Sector performance showed clear divergence. Consumer Staples names posted a 67% beat rate across three reporters, while Consumer Discretionary managed just 33% across its three companies. Industrials and Other sectors each saw single reporters achieve 100% beat rates, though sample sizes remain too small for meaningful trend analysis. The week ahead calendar lists 83 companies scheduled to report over the next seven days, suggesting the pace will remain modest through mid-June before the next major wave arrives.

Week Ahead Watch

The remainder of the week builds gradually, with concentration heaviest on June 16 when seven companies including WLY, GMS, and LZB are slated to report after market close. Building products distributor GMS and furniture maker LZB will offer reads on housing-adjacent demand, while WLY provides a data point on specialty manufacturing.

June 15 carries a lighter load with DDDX, RYES, and NMEX among the names on deck, all with timing still listed as TBD. Also scheduled for the 16th are SEED, SOUB, PURE, and RFL, though none have confirmed their exact release windows yet. The 83-company total for the week suggests a steady drip rather than a deluge, keeping individual reports in sharper focus.

What to Watch

Tuesday's calendar tests whether consumer resilience themes hold as discretionary and staples names dominate the reporting schedule. CASY's convenience store results will offer visibility into fuel margins and in-store sales trends, while ASO provides a sporting goods retail checkpoint ahead of summer seasonal demand. UNFI's wholesale distribution numbers could signal inventory and pricing dynamics across grocery channels.
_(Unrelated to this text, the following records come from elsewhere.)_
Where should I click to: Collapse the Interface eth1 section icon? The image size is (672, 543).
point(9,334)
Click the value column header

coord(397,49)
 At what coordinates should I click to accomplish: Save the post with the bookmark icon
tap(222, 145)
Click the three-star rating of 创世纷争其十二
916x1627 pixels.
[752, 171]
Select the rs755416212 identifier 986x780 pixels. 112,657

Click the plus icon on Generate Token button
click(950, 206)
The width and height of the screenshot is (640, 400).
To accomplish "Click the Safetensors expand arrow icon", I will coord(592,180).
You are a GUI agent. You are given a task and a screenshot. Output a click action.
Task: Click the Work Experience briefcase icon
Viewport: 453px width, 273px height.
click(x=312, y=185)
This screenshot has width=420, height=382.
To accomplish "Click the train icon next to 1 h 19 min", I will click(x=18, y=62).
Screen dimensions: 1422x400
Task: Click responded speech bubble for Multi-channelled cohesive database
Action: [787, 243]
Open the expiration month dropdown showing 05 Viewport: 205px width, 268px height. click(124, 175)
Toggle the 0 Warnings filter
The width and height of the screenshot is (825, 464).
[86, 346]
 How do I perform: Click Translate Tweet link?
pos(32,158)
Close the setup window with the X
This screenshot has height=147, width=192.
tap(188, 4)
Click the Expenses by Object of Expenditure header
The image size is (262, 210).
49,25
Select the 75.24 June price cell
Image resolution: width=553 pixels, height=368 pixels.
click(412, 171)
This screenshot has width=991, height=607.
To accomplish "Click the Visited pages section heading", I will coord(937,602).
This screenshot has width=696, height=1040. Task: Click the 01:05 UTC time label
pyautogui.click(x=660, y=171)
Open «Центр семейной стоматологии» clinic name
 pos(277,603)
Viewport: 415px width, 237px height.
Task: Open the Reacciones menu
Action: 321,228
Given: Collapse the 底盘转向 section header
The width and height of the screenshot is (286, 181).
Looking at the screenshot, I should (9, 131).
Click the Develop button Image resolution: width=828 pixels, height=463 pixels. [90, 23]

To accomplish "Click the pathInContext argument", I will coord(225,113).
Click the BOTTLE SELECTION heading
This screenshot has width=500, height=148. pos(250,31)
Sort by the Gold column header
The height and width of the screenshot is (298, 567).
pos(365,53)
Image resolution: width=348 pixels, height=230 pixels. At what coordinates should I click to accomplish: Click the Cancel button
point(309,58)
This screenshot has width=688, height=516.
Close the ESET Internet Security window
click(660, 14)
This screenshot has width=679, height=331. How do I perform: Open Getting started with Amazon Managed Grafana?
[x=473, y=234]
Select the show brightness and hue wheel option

The apparel group bears watching for any commentary on promotional intensity and spring sell-through, particularly from OXM and JILL, both of which operate in competitive specialty niches. Loss-making names like TITN and DOMO face scrutiny on path-to-profitability narratives and cash burn rates, especially as capital markets remain selective. After yesterday's volatility in post-earnings moves—ranging from MPAA's 34.6% surge to GHM's -11.0% drop despite a beat—traders are pricing in wider reaction ranges even for smaller-cap reporters.

Disclaimer

This brief was compiled by AI from validated earnings calendar data and market quote sources. It is for informational purposes only and does not constitute financial advice or a recommendation to buy or sell any security. Earnings reactions are highly volatile and past performance does not guarantee future results. Always do your own research and consult a qualified financial advisor before making investment decisions.